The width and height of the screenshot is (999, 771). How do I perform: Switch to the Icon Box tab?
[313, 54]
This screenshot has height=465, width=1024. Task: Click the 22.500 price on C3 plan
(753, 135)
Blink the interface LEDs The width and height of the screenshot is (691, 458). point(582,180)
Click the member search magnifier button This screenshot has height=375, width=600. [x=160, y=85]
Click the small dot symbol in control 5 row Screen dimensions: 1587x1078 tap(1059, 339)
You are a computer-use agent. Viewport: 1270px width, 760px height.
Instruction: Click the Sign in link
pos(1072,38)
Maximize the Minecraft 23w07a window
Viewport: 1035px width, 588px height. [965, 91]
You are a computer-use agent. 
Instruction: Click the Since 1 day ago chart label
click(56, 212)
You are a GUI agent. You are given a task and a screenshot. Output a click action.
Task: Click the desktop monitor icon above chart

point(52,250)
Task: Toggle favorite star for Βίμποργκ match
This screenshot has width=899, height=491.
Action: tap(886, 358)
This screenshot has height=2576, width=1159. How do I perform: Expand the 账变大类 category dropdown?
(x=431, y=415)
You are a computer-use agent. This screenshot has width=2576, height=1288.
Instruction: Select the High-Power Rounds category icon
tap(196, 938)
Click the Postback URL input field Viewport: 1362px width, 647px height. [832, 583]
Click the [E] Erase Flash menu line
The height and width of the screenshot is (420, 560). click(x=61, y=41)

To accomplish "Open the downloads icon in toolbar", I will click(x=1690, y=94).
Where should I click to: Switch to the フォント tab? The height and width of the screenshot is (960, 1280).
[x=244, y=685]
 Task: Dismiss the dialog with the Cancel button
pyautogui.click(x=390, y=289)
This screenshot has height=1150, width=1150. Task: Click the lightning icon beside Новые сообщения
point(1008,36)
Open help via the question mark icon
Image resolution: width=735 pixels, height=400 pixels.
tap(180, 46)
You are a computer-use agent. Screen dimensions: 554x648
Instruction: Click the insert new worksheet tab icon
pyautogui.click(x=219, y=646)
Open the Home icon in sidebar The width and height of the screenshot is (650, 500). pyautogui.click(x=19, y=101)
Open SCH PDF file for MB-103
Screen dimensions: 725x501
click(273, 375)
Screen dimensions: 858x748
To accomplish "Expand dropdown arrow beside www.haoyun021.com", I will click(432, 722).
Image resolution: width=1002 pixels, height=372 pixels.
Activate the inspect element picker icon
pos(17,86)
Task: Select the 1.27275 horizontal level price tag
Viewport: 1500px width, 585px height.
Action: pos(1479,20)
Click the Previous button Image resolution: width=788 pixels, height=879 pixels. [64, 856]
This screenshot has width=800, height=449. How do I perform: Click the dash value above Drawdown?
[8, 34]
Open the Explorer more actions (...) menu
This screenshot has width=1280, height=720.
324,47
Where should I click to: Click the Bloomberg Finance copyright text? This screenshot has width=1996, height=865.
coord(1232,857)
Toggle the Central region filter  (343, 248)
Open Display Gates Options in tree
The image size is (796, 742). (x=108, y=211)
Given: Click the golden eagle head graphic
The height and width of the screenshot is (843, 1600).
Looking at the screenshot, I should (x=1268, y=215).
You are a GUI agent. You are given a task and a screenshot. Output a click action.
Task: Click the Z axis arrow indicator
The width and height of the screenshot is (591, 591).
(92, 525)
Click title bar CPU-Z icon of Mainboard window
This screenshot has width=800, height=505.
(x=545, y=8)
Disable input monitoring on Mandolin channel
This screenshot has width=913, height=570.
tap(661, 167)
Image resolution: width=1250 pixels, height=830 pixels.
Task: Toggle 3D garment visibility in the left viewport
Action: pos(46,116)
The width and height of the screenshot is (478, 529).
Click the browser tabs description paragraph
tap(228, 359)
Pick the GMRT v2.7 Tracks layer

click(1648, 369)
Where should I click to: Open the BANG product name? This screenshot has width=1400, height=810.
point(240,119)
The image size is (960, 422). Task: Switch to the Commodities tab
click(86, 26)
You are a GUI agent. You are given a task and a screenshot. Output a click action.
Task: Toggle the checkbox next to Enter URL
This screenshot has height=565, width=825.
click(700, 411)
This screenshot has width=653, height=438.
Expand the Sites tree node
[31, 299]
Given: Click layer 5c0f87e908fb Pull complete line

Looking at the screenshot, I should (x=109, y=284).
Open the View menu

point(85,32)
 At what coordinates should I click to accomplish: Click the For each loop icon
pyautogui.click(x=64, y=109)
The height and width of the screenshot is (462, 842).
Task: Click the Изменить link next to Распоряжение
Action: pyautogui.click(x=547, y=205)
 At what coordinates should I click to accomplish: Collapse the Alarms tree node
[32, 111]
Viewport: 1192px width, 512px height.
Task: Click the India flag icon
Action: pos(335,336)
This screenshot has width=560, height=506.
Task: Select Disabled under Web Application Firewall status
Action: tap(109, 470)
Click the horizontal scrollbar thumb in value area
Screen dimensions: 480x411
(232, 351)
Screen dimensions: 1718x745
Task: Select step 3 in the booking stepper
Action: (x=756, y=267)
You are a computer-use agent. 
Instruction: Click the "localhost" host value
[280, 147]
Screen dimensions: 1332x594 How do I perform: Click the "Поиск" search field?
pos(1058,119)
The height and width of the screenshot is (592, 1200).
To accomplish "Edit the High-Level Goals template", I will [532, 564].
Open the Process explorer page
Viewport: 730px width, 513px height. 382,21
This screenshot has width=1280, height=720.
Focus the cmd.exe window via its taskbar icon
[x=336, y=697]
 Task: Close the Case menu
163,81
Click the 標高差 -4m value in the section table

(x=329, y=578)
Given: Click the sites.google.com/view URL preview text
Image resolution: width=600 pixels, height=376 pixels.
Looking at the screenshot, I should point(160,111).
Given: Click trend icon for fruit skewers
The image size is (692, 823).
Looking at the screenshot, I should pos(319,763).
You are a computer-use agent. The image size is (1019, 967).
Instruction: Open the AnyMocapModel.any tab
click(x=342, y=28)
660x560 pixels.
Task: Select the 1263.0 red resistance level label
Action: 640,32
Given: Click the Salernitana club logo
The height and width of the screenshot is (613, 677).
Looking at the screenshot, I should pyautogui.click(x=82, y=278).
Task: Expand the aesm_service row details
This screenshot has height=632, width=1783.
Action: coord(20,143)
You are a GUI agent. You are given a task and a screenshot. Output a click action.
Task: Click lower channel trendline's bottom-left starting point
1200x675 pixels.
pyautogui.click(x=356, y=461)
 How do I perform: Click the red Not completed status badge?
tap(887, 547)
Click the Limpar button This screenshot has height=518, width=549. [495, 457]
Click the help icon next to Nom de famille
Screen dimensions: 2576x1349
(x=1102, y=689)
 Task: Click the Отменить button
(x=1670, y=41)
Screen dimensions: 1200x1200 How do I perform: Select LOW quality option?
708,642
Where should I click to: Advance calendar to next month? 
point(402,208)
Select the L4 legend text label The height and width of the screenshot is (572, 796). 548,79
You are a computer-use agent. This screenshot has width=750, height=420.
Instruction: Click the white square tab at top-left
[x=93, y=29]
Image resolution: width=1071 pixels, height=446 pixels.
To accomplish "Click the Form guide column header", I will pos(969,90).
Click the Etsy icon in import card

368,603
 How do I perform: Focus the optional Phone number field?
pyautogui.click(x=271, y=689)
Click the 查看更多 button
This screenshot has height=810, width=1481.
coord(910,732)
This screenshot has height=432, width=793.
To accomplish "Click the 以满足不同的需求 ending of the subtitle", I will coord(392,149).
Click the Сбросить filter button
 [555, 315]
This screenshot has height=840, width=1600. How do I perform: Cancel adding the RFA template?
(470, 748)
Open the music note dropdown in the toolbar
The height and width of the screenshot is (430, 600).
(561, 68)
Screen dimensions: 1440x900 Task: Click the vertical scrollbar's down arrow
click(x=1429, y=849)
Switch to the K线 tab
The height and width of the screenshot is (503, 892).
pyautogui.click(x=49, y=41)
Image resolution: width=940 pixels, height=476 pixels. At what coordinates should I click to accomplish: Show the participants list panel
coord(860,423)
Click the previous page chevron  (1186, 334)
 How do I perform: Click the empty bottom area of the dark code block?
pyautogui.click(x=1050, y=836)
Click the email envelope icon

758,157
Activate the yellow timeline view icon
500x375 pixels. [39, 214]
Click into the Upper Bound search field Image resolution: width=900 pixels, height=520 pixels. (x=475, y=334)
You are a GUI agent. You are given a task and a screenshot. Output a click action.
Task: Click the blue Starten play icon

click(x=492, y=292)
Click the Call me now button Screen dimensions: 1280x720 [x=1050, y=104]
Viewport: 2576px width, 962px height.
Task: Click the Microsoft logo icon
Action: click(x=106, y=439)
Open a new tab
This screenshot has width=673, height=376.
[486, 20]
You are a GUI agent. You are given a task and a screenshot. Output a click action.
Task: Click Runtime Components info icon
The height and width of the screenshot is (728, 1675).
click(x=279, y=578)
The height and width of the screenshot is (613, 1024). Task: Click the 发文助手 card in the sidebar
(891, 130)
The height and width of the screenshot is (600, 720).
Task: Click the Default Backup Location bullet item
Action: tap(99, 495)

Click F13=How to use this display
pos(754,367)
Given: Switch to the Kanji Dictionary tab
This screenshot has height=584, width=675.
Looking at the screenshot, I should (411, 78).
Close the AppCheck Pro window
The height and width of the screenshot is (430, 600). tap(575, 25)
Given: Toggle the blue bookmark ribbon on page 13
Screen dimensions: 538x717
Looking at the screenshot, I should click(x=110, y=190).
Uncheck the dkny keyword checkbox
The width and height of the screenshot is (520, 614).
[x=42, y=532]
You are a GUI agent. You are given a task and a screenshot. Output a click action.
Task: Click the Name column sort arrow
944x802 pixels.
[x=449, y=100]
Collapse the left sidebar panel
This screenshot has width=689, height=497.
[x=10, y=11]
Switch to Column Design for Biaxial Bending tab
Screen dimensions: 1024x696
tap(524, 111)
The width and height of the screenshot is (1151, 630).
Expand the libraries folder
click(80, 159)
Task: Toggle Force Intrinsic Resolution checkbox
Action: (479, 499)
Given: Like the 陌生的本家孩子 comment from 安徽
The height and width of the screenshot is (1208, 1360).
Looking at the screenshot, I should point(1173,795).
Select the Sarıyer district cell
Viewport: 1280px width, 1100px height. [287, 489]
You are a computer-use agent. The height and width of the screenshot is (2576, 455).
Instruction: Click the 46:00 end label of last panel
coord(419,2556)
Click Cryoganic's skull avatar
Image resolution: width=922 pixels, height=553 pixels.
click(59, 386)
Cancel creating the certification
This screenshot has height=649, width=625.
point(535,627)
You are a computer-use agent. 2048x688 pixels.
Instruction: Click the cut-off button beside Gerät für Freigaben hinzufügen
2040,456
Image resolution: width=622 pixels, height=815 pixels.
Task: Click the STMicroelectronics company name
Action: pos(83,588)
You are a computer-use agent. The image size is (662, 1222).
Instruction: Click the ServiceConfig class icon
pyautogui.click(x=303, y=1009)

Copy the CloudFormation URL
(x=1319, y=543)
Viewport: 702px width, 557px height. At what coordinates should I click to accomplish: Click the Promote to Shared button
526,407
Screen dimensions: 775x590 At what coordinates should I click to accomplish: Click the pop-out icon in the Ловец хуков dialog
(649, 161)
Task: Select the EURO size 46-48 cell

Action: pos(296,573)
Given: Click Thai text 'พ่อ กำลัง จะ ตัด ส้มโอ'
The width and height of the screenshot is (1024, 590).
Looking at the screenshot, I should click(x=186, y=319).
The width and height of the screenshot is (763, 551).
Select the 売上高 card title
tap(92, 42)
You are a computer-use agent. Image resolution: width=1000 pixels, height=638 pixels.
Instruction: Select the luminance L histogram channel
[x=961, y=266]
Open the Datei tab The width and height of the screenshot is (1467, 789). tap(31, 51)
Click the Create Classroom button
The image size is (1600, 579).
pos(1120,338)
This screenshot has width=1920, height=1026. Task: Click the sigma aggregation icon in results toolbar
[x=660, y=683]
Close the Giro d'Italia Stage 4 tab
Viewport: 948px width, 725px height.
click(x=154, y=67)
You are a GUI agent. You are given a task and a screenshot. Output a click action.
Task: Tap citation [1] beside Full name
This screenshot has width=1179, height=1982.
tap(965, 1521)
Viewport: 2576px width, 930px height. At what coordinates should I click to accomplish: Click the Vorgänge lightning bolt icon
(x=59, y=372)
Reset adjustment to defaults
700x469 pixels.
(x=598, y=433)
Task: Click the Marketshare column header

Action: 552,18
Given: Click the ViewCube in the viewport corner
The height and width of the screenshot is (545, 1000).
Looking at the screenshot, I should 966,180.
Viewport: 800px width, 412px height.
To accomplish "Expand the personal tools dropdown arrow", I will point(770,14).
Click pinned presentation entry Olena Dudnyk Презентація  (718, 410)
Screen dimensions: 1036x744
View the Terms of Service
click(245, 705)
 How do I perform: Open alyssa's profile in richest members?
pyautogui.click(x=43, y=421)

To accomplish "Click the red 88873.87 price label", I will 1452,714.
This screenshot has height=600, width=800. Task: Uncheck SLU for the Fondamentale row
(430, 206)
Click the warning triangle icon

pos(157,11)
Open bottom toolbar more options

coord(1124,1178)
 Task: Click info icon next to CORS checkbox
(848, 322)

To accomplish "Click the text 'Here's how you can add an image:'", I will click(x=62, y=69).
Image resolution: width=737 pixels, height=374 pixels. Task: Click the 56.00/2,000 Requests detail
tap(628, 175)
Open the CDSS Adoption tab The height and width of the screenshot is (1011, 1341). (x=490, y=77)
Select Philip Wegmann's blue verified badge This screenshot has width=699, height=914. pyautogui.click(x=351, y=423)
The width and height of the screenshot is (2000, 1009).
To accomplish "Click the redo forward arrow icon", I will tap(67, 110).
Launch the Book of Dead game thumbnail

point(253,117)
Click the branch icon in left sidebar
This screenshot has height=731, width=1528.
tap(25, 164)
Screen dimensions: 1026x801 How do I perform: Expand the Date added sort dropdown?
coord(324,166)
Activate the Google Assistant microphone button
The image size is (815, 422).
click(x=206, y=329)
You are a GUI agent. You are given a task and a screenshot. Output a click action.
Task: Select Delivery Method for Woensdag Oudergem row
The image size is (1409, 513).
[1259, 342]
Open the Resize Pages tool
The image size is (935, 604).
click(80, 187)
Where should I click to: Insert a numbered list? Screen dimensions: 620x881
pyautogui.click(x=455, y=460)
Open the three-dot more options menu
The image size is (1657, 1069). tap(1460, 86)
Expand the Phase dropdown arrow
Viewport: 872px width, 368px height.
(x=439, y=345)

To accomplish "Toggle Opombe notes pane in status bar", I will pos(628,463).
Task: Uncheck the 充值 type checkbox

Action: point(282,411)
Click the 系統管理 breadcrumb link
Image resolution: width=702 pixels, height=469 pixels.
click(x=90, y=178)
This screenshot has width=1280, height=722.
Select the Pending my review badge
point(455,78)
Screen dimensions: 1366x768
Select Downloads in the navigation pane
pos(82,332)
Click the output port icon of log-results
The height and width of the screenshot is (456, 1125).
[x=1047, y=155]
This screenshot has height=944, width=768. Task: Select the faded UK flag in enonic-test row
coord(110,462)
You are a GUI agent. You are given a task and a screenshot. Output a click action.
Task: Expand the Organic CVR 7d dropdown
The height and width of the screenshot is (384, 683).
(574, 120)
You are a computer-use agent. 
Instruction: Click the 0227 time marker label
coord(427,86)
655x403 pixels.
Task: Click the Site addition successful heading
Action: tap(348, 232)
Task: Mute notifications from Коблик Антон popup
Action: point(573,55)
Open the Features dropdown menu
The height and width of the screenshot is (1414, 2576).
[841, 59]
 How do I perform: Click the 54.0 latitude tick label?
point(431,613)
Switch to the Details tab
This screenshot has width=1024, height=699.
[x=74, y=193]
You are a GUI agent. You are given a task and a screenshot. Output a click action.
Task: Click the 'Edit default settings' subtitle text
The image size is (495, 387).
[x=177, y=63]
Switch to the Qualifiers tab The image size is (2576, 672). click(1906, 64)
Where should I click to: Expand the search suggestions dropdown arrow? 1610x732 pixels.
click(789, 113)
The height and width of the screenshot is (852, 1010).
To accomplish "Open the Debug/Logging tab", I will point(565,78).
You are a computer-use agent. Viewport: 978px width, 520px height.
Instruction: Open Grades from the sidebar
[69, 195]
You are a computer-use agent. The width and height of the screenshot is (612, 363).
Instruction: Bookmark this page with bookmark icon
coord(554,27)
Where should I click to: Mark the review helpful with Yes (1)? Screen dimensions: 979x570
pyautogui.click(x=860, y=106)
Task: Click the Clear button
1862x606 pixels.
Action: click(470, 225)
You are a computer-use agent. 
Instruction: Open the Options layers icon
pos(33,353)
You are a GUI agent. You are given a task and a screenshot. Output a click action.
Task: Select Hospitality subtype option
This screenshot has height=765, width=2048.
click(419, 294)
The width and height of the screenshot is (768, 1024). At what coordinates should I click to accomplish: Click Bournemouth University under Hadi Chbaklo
========================================
PROBLEM: The first line of the entries above and every line after it, up to and including the line with "Click the member", should be set down exactly.

OUTPUT:
The width and height of the screenshot is (999, 771). How do I perform: Switch to the Icon Box tab?
[313, 54]
This screenshot has height=465, width=1024. Task: Click the 22.500 price on C3 plan
(753, 135)
Blink the interface LEDs The width and height of the screenshot is (691, 458). point(582,180)
Click the member search magnifier button This screenshot has height=375, width=600. [x=160, y=85]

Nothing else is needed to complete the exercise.